- WRITTEN EXERCISE
Could you copy out every one of the items below word for word, leaving the pictures out of your answer?

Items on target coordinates
....................
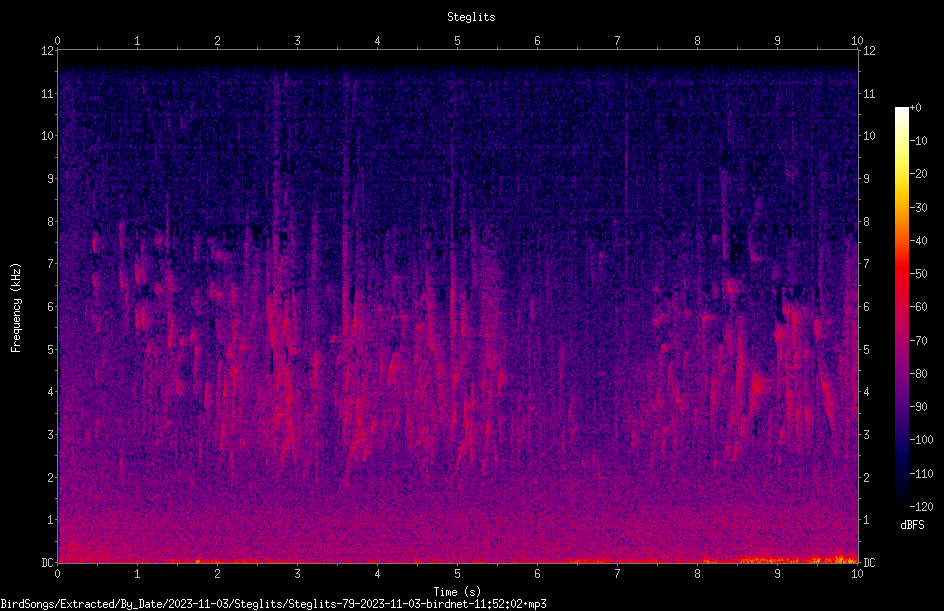Click the 3 second top time marker
944x611 pixels.
297,41
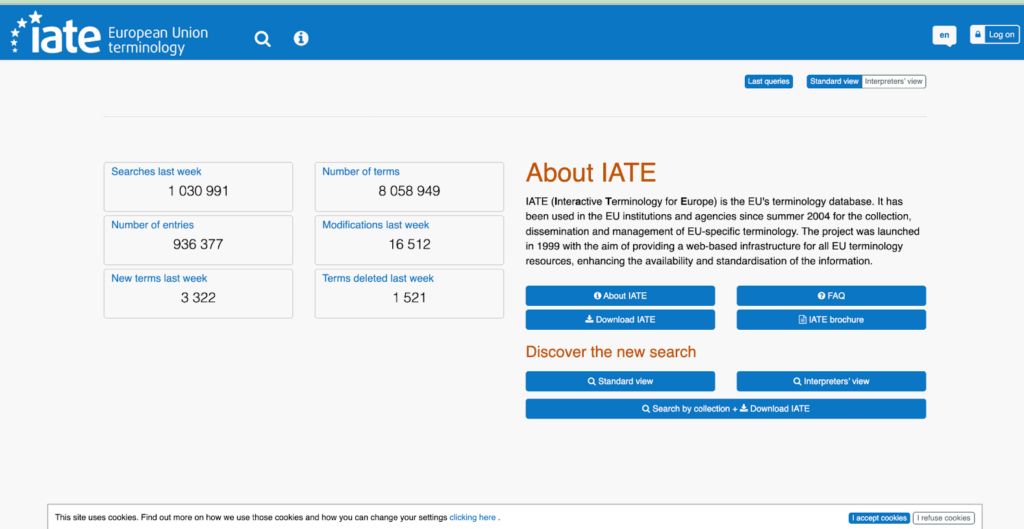Click the IATE European Union terminology logo
The height and width of the screenshot is (529, 1024).
[110, 35]
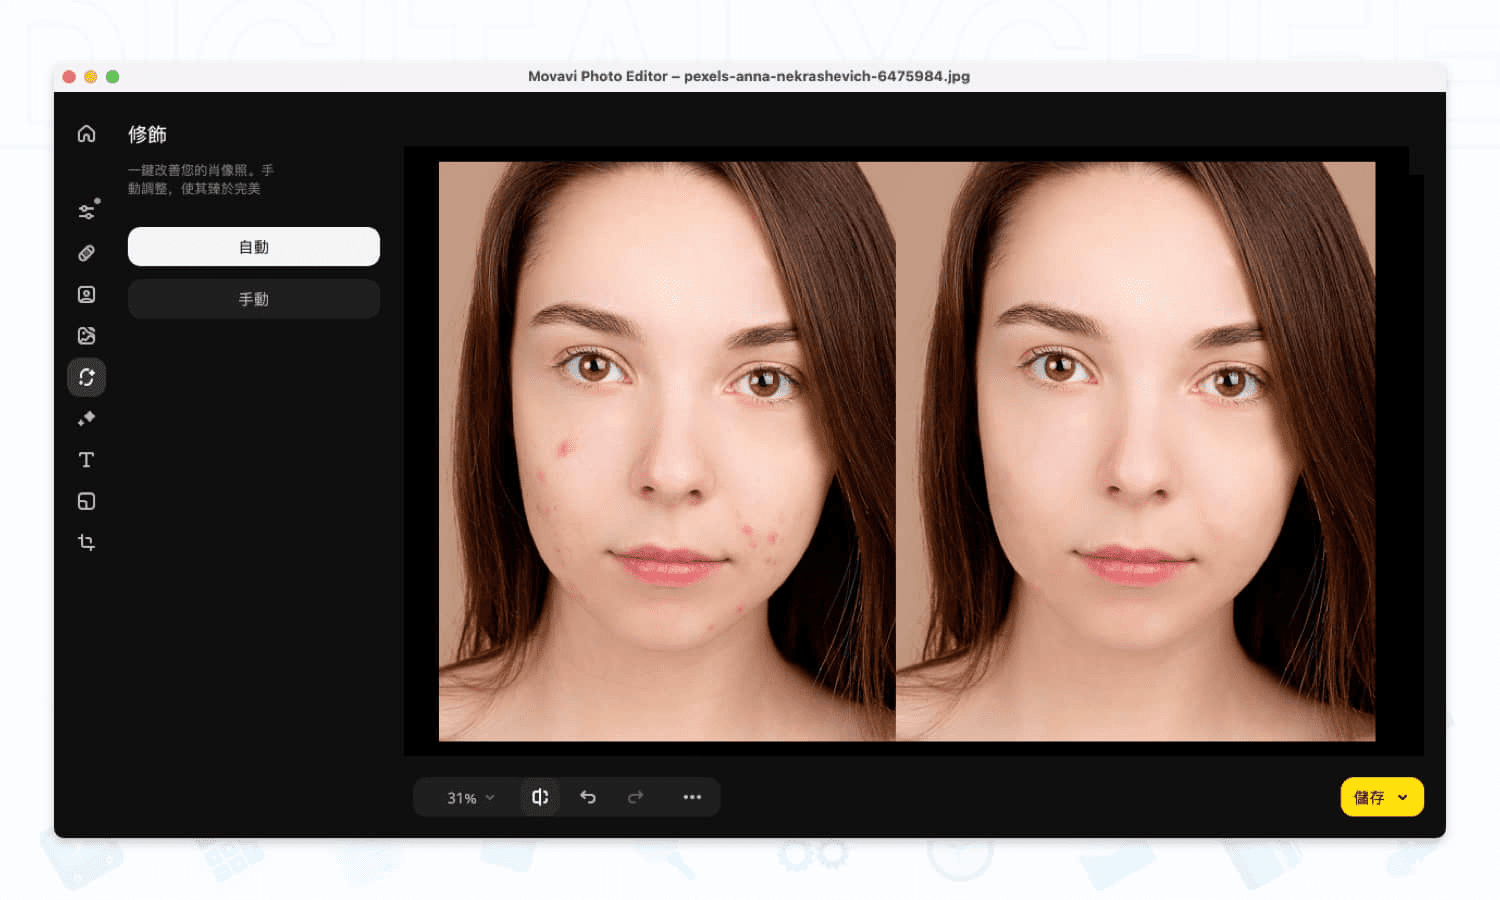Select the portrait background tool
This screenshot has width=1500, height=900.
pyautogui.click(x=86, y=294)
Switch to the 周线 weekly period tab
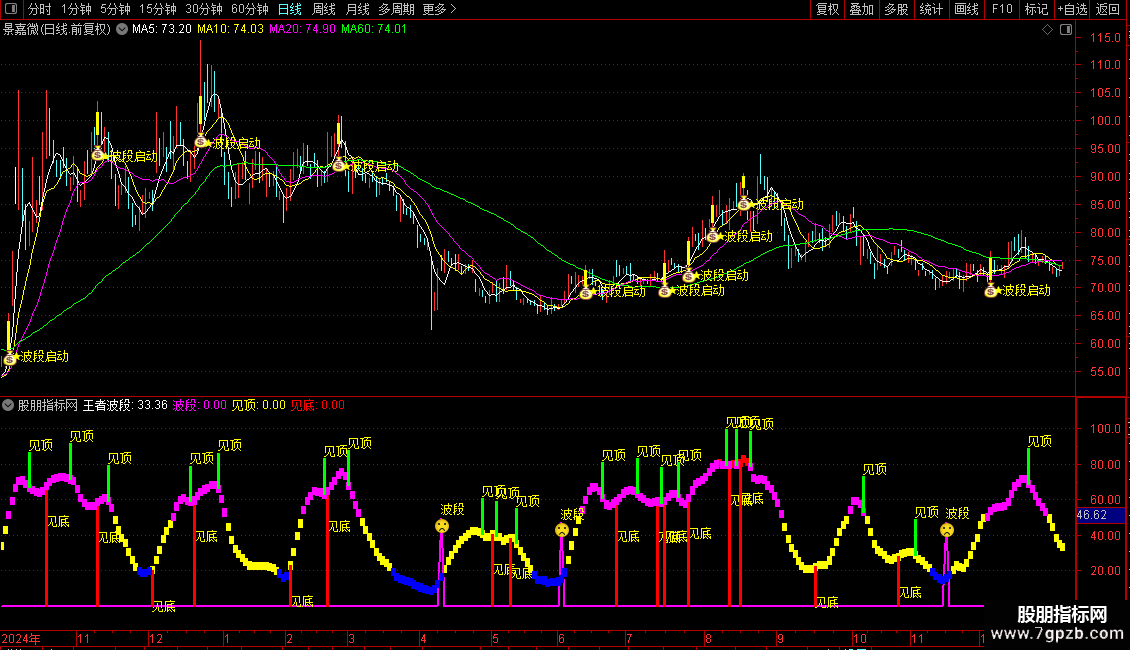This screenshot has width=1130, height=650. (x=324, y=9)
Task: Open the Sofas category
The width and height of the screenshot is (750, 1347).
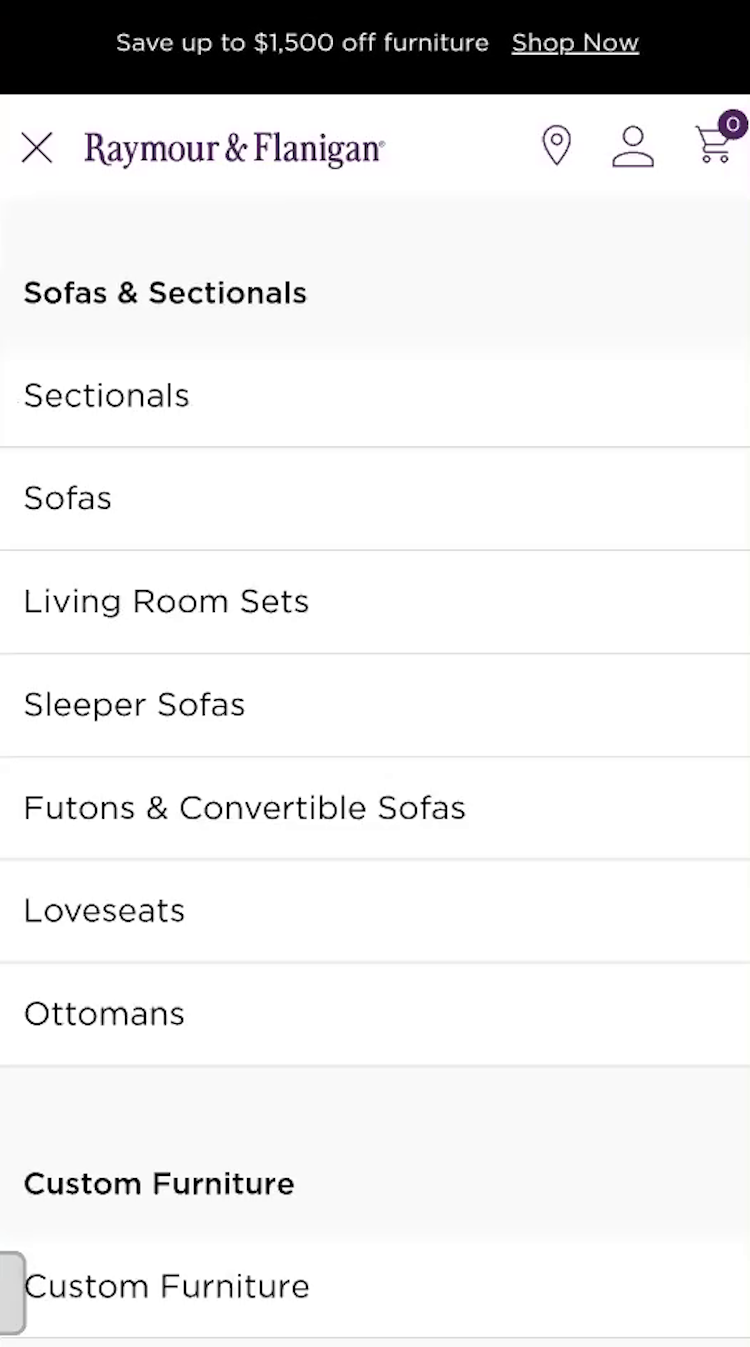Action: [x=68, y=498]
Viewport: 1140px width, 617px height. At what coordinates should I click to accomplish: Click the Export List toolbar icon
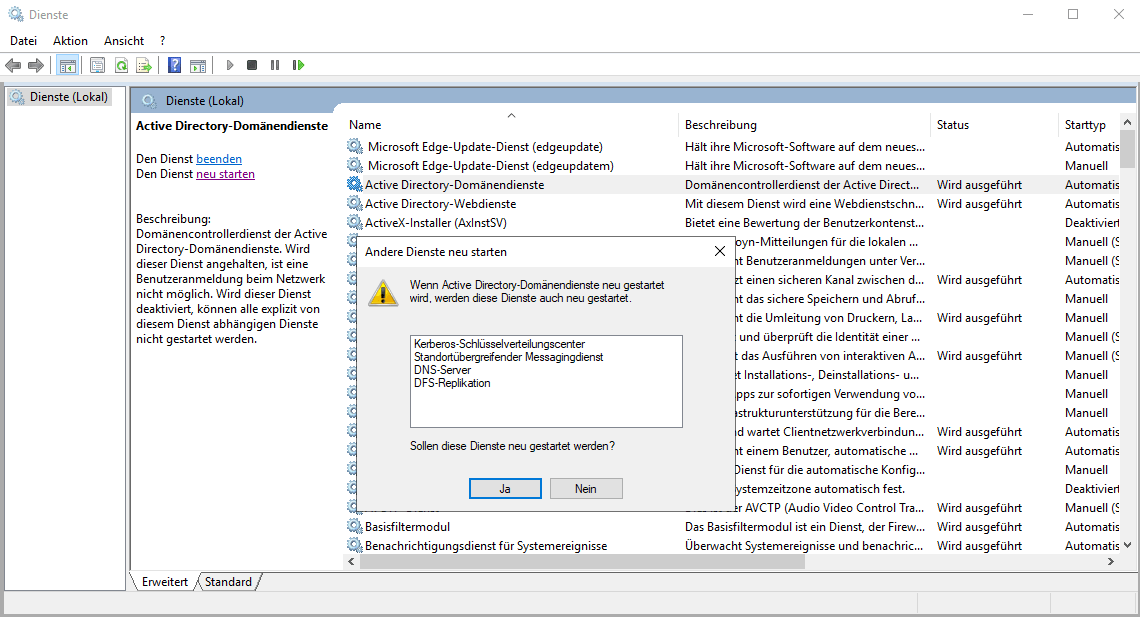[x=144, y=65]
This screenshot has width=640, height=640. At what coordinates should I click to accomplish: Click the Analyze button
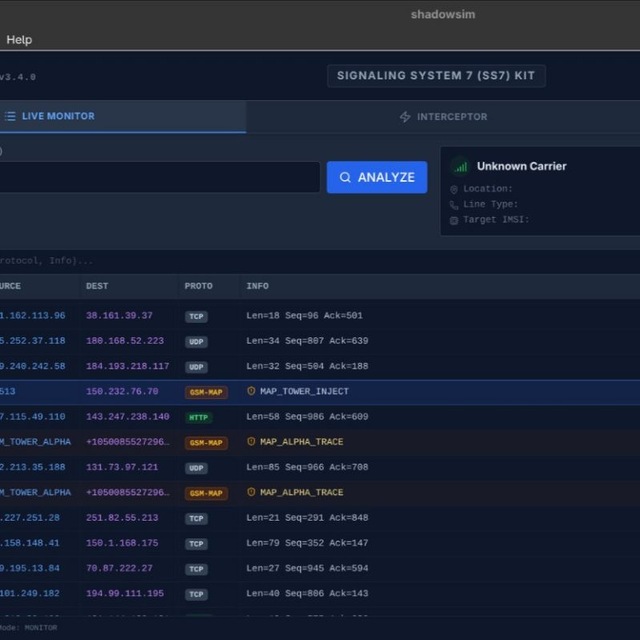(x=377, y=177)
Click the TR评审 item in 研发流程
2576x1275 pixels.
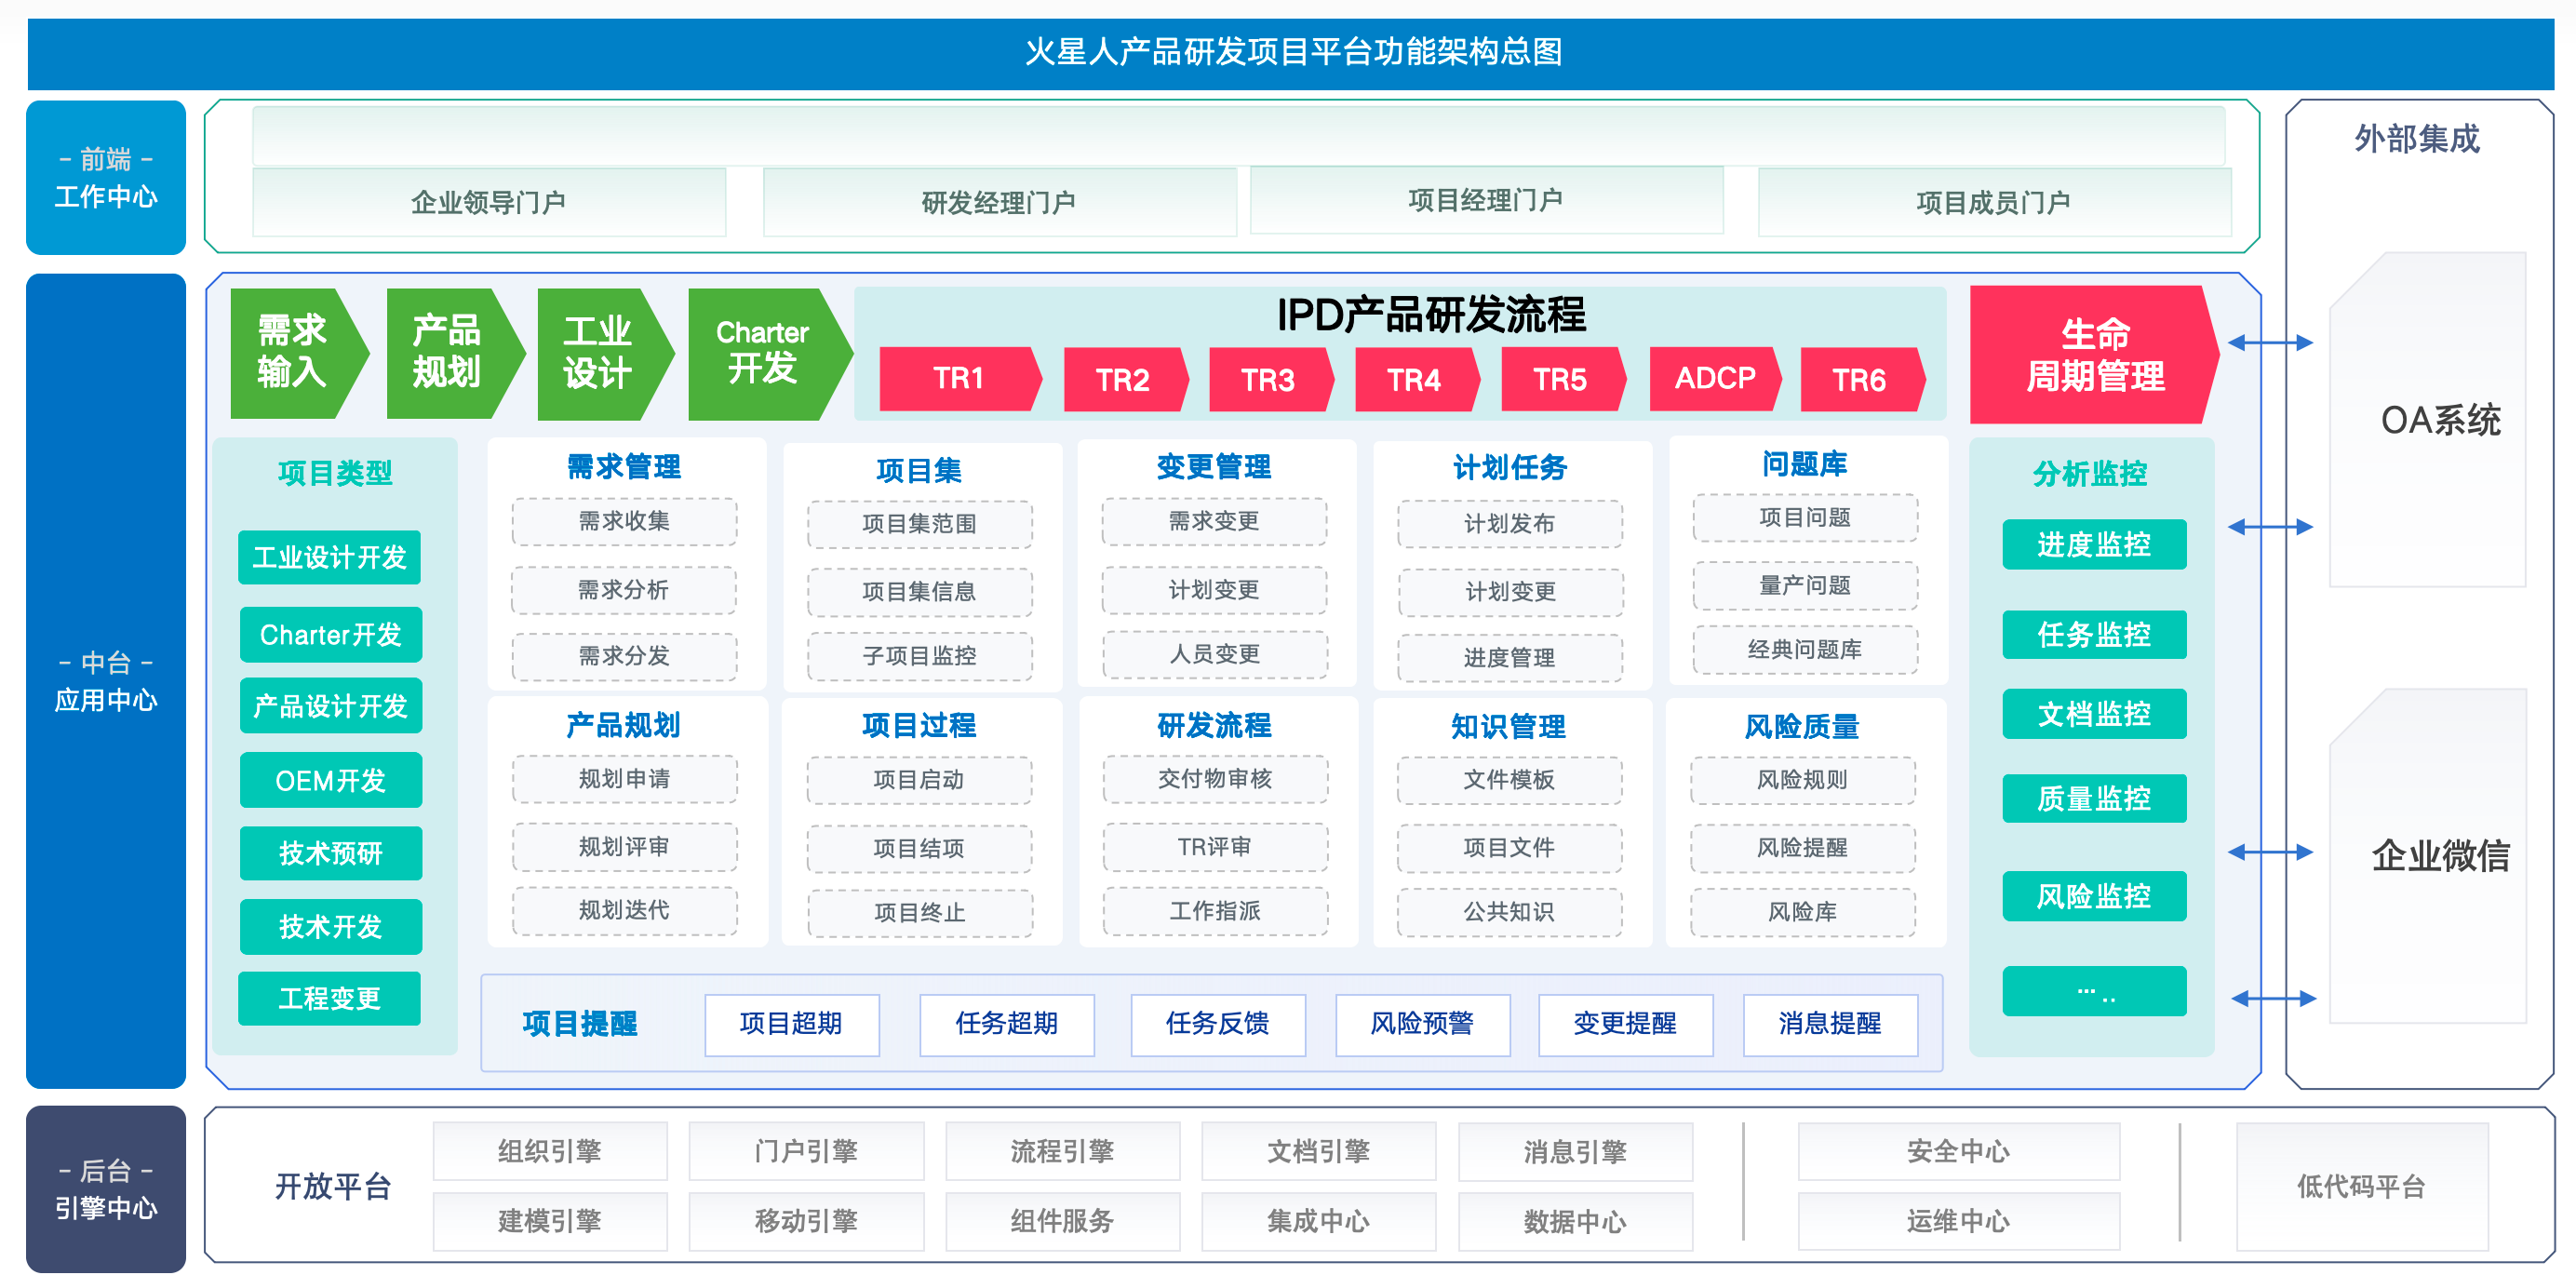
....................
- EXPECTED ANSWER
Click the 3 second top time marker
944x611 pixels.
297,41
Click the IATE European Union terminology logo
The height and width of the screenshot is (529, 1024).
[110, 35]
Select the portrait background tool
This screenshot has width=1500, height=900.
pyautogui.click(x=86, y=294)
Switch to the 周线 weekly period tab
This screenshot has width=1130, height=650. (x=324, y=9)
Task: Open the Sofas category
The width and height of the screenshot is (750, 1347).
Action: [x=68, y=498]
Viewport: 1140px width, 617px height. At what coordinates should I click to accomplish: Click the Export List toolbar icon
[x=144, y=65]
This screenshot has width=640, height=640. At what coordinates should I click to accomplish: Click the Analyze button
(x=377, y=177)
Click the TR评审 item in 研发流程
2576x1275 pixels.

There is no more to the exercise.